As reported here, Congressman Alan Lowenthal (D-CA) recently released a public statement concerning the much-publicized release of a Senate Intelligence Committee report concerning CIA interrogation techniques.

Rep. Lowenthal represents California’s 47th Congressional District, which includes Long Beach, Lakewood, Signal Hill, and Avalon. Rep. Lowenthal was entirely right to release a statement about the Senate report given his own membership on the House Committee on Foreign Affairs, Subcommittee on Terrorism, Nonproliferation, and Trade.

The report that was released, and which has since received considerable public, media, and government attention, is actually a declassified 525-page executive summary. The full 6,700 page report remains classified. I encourage readers to review the actual summary and avoid relying solely upon news reports or other anecdotal information from friends or various pundits.

The summary has proven extremely controversial for two main reasons:

  • Many people in government, and particularly in the intelligence community, loudly objected to the release of any information related to previous interrogation techniques because they feel that doing so both endangers intelligence operatives currently in the field and, perhaps more damaging, puts ally nations who may have assisted in these efforts in a difficult position on the word stage
  • Many are arguing that the summary is inaccurate and that both its contents and the decision to release it are purely political and highly partisan

Let’s be completely clear, the United States no longer uses the enhanced interrogation (EI) techniques described throughout this summary. President Obama issued an Executive Order five years ago expressly prohibiting them. Because this is so, many question the need to declassify and release such a summary at all, which condemns techniques our nation has not used in some time.

It is also important to remember that, like all other Senate Committees, the Select Committee on Intelligence is ostensibly bipartisan. It is currently comprised 15 Senators, eight Democrats and seven Republicans. The investigations this committee conducts and the reports it releases are likewise supposed to be bipartisan. This was unfortunately not the case with this summary. Not a single Republican member of this committee endorsed either the contents of the summary or the decision to release it.

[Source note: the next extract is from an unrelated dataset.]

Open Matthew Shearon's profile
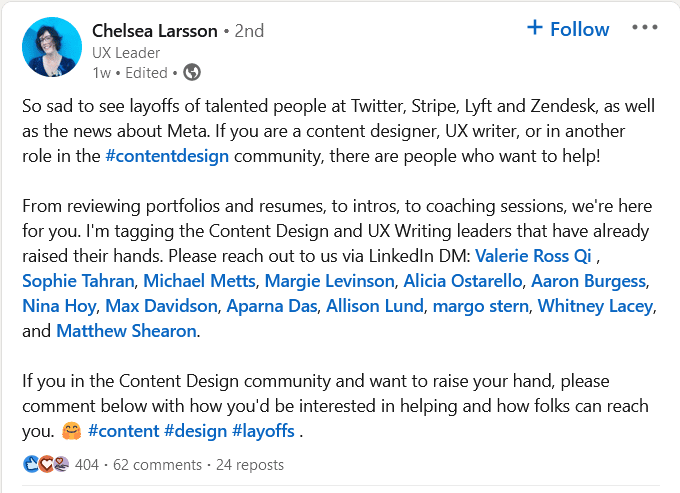 point(126,331)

This concerns me and I think it should concern others, regardless of political party affiliation. Despite beliefs some LB Post readers often express to the contrary, I am not a Republican. I am a registered independent. I lean to the conservative in some of my political views and to the liberal in some others. For this reason I chose to register as an independent, so that I would not feel a blind allegiance to any political party and, instead, could feel entirely free to vote my conscience -as informed by facts- regardless of the causes or the candidates on the ballot.

Some assume that the only reason Republican Committee members chose not to endorse the summary or its release is politics. The summary is highly critical of former President George W. Bush, who is a Republican, and his administration. While party politics may certainly have been factor (another part of why I refuse to join any of them), I don’t think it was the only or even the main factor.

Fortunately, we need not speculate as to why the Committee Republicans have problems with this summary. They have published their own report in an effort to explain their reasons. I encourage LB Post readers to review this “Minority Views” report as well. I think it raises some very legitimate concerns that I think many are either ignoring or discounting primarily due to political preferences on their own part. There seems no other explanation, given the reasonable concerns the Minority Views document describes.

Finally, what I will call the Majority View report is atypical in an important sense, it offers no recommendations. The absence of recommendations in the report released by the committee majority seems to give support to the belief that the primary motivation for its content and release is a political one.

As an elected Congressman, Rep. Lowenthal must do his best to represent all of the people in his district, including conservatives and, yes, even Republicans. I think he did himself and all of his constituents a grave disservice in this regard when he failed to consider, or at least mention, the very real and reasonable concerns of the Republican members of the Senate Select Committee on Intelligence.

The views expressed in this column do not necessarily reflect those of the Long Beach Post, nor its editorial staff.